New Study Shows Standardized Heart Attack Protocols Can Reduce Deaths by 50% and Eliminate Gender Gaps in Care

Any hospital anywhere in the world can implement these straightforward protocols to help to improve patient outcomes,” says expert from a top American hospital Cleveland Clinic on World Heart Day, September 29
 
 
 
September 29, 2021:   CLEVELAND, Ohio: A new series of protocols for treating patients with the most severe types of hearts attacks can reduce deaths by more than 50%, and eliminate gender disparities in care and outcomes, according to a new study by Cleveland Clinic. The hospital has been number one in heart care in the U.S. for 27 consecutive years in News & World Report’s ‘Best Hospitals’ rankings.  
 
Dr. Umesh Khot, Head of Regional Cardiovascular Medicine at Cleveland Clinic, and senior author of the study, said: “Women worldwide have a higher chance of dying and major medical complications after a serious type of heart attack called STEMI, when one of the arteries is 100 percent blocked. Our study standardized the same high level of care regardless of the patient’s sex, eliminating gender disparities and significantly reducing deaths. Each patient benefits differently, and by combining all four of the recommendations, any hospital anywhere in the world can implement these straightforward protocols to help to improve patient outcomes.”
 
The study, newly published in the European Heart Journal Open as a follow-up to the original study in the Journal of the American College of Cardiology in 2018, examined patients at 10 hospitals over a five-year period. The study focused on minimizing variability in care for patients with STEMI (ST-Segment Elevation Myocardial Infarction), a life-threatening type of heart attack that is caused when one of the heart arteries is fully blocked.
 
The protocols include: (1) standardized emergency department cardiac catheterization lab activation criteria, (2) a STEMI safe handoff checklist, (3) immediate transfer to an available catheterization lab, and (4) using the radial artery in the wrist as the first option for under-the-skin coronary intervention, like stenting, instead of through the groin.
 
The study looked at 1,833 consecutive STEMI patients at 10 of Cleveland Clinic’s hospitals in Northeast Ohio from 2014-2019. Separately, patients treated from 2011-2014 were studied as a control group. 
 
Thanks to implementing these protocols, Cleveland Clinic eliminated the gender disparities in care, mortality and in major adverse events.
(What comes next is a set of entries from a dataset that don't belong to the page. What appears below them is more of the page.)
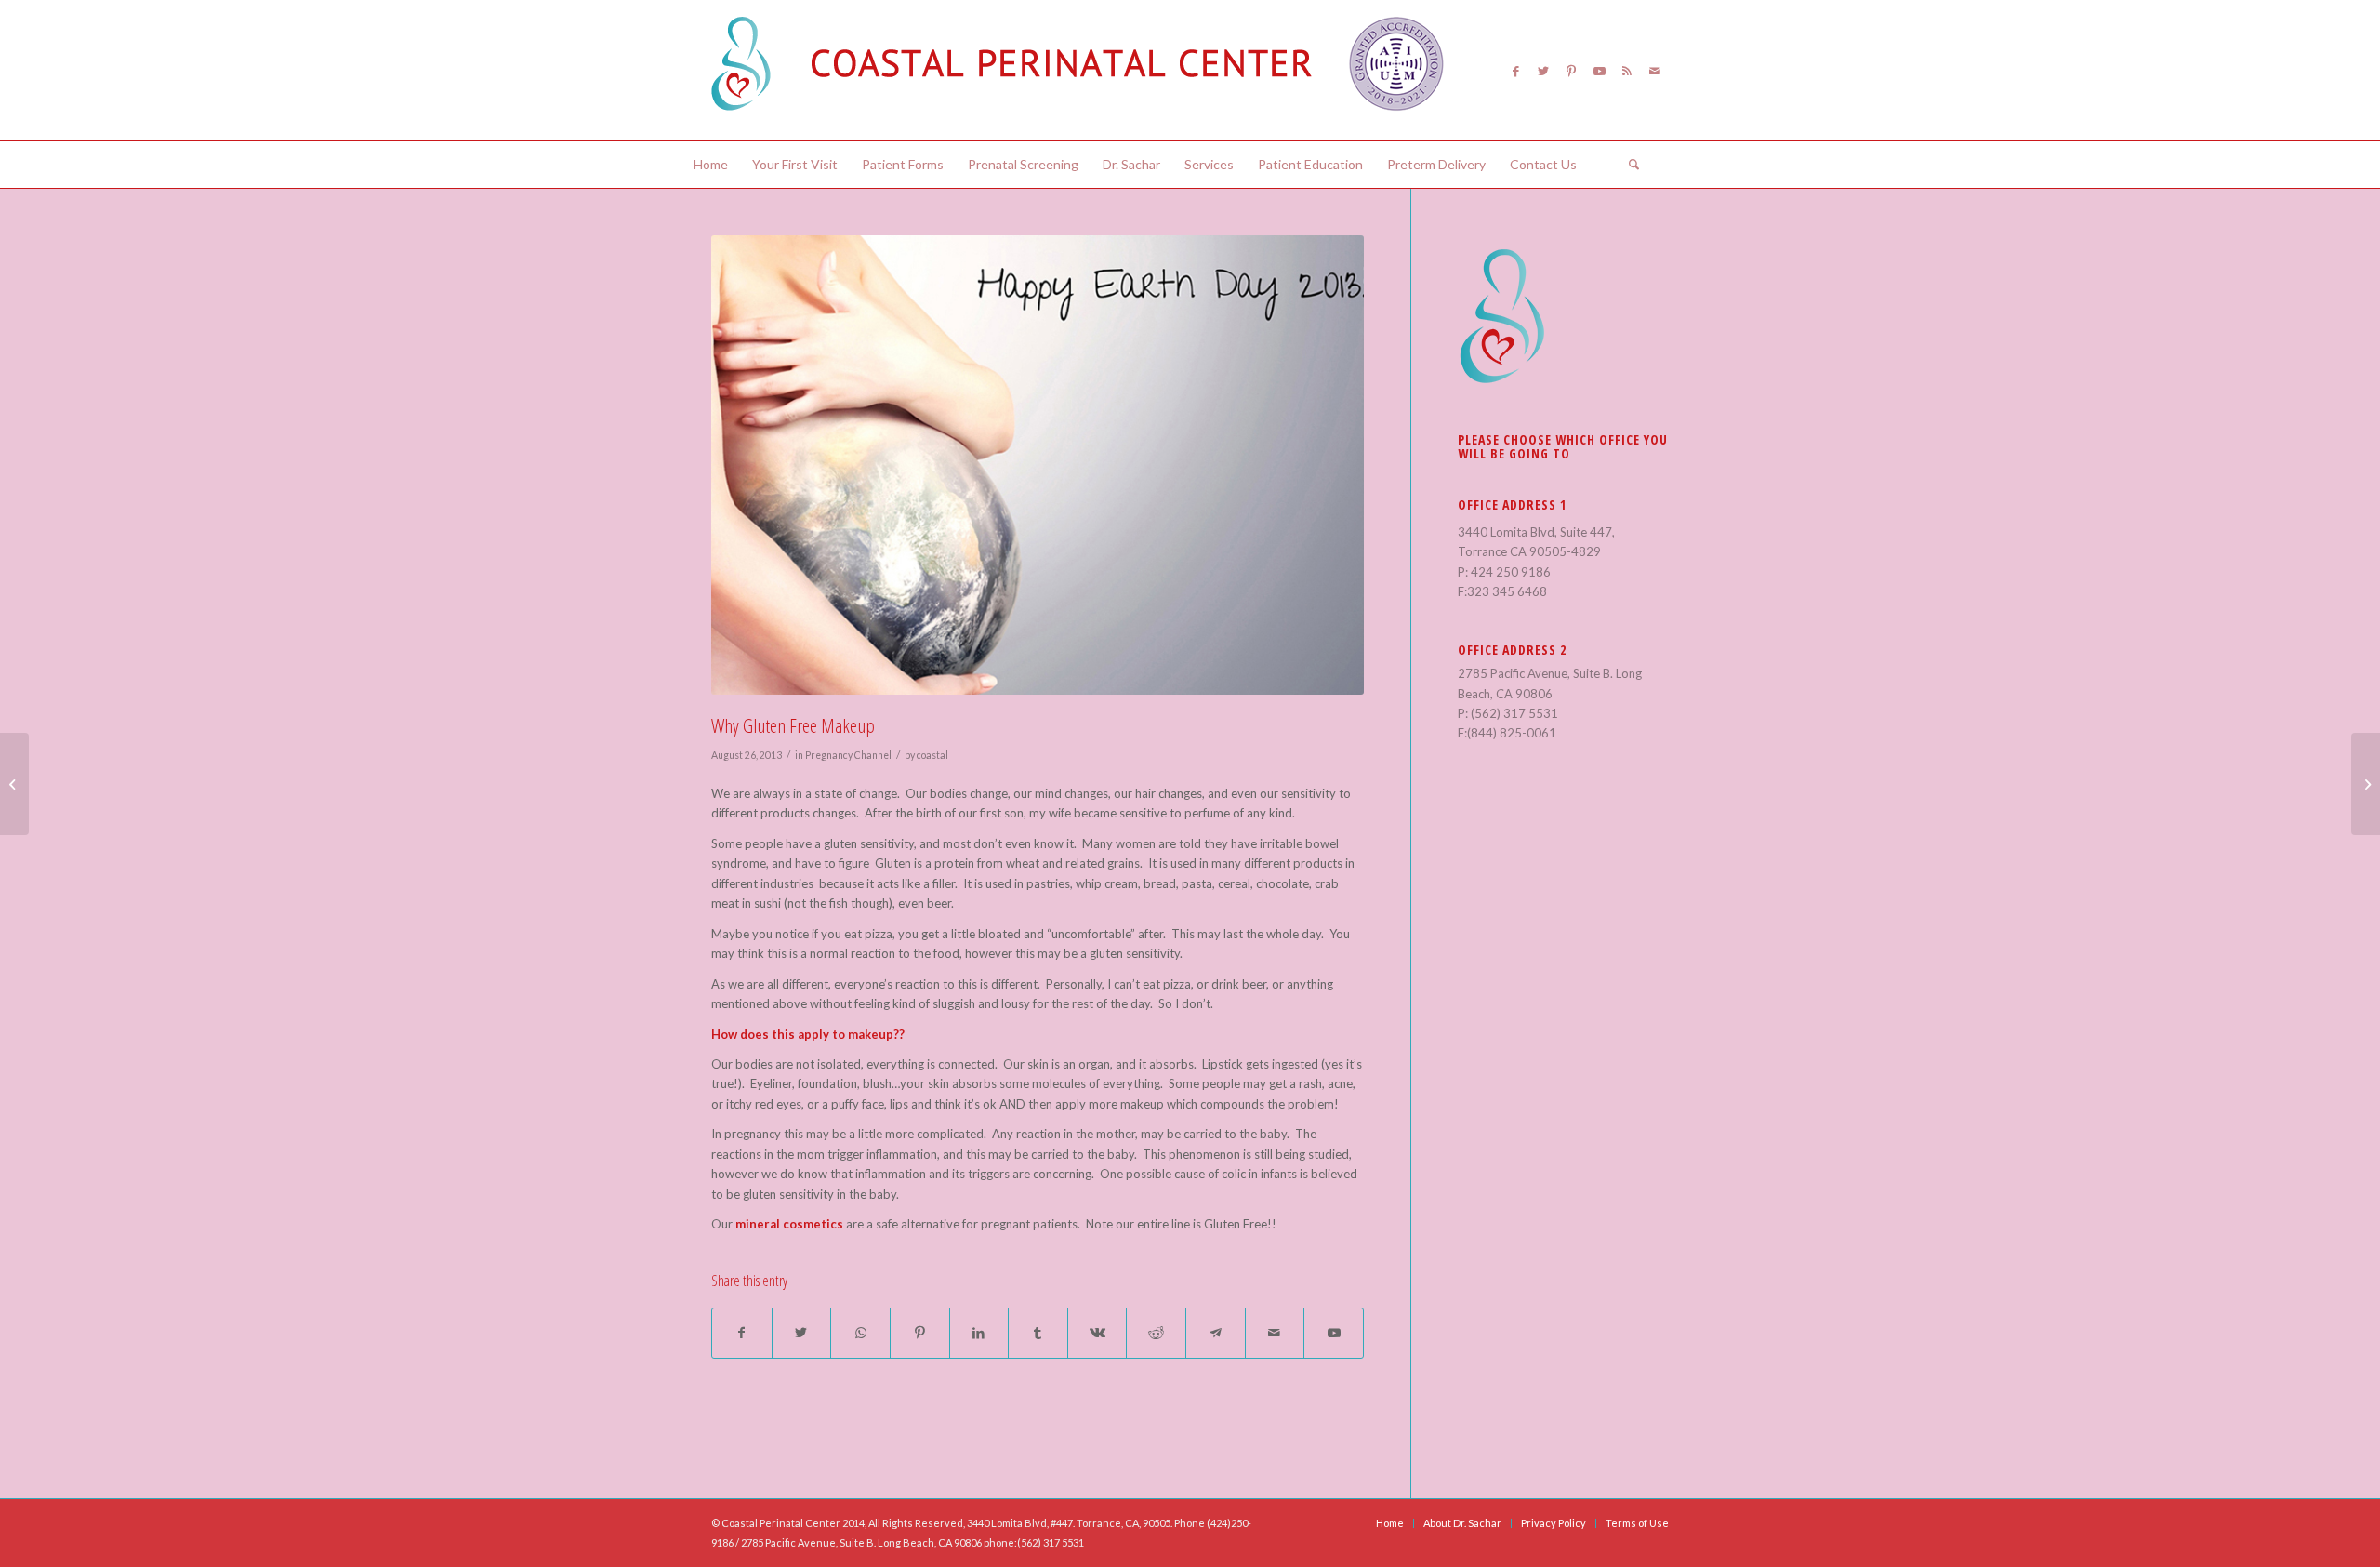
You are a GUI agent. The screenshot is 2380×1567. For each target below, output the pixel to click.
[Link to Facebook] (1515, 71)
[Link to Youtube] (1599, 71)
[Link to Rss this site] (1627, 71)
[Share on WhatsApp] (860, 1332)
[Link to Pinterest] (1571, 71)
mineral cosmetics (789, 1223)
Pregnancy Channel (848, 755)
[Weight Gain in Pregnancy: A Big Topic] (14, 784)
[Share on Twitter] (802, 1332)
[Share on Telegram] (1215, 1332)
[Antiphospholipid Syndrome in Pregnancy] (2365, 784)
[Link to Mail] (1655, 71)
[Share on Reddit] (1156, 1332)
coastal (932, 755)
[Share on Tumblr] (1038, 1332)
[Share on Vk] (1097, 1332)
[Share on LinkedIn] (979, 1332)
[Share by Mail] (1275, 1332)
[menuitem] (710, 164)
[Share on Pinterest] (920, 1332)
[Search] (1628, 164)
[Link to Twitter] (1543, 71)
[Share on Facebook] (742, 1332)
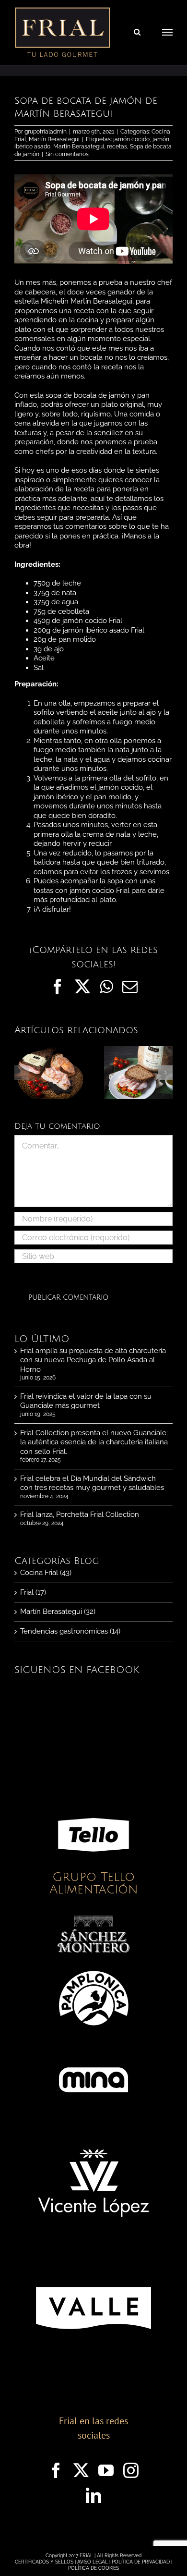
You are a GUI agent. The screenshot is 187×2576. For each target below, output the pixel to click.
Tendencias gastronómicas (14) (70, 1631)
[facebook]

Women also had a more than 50% reduction in the risk of dying in the hospital with a STEMI heart attack. Still, gender disparities remain – women still faced a significantly higher rate of bleeding even after the STEMI protocols, and researchers are continuing to examine ways to reduce the bleeding issue.
 
Cardiovascular diseases are the leading cause of death worldwide, with 17.9 million deaths per year, according to the World Health Organization. Previous studies have shown that women with STEMI traditionally had worse clinical outcomes, including higher mortality and higher rates of serious complications such as recurrent heart attack or stroke.
 
Samir Kapadia, M.D., chairman of Cardiovascular Medicine at Cleveland Clinic, added, “This study shows that excellent processes and expert care can provide uniform expeditious care to all patients with this type of serious heart attack, resulting in unparalleled outcomes.”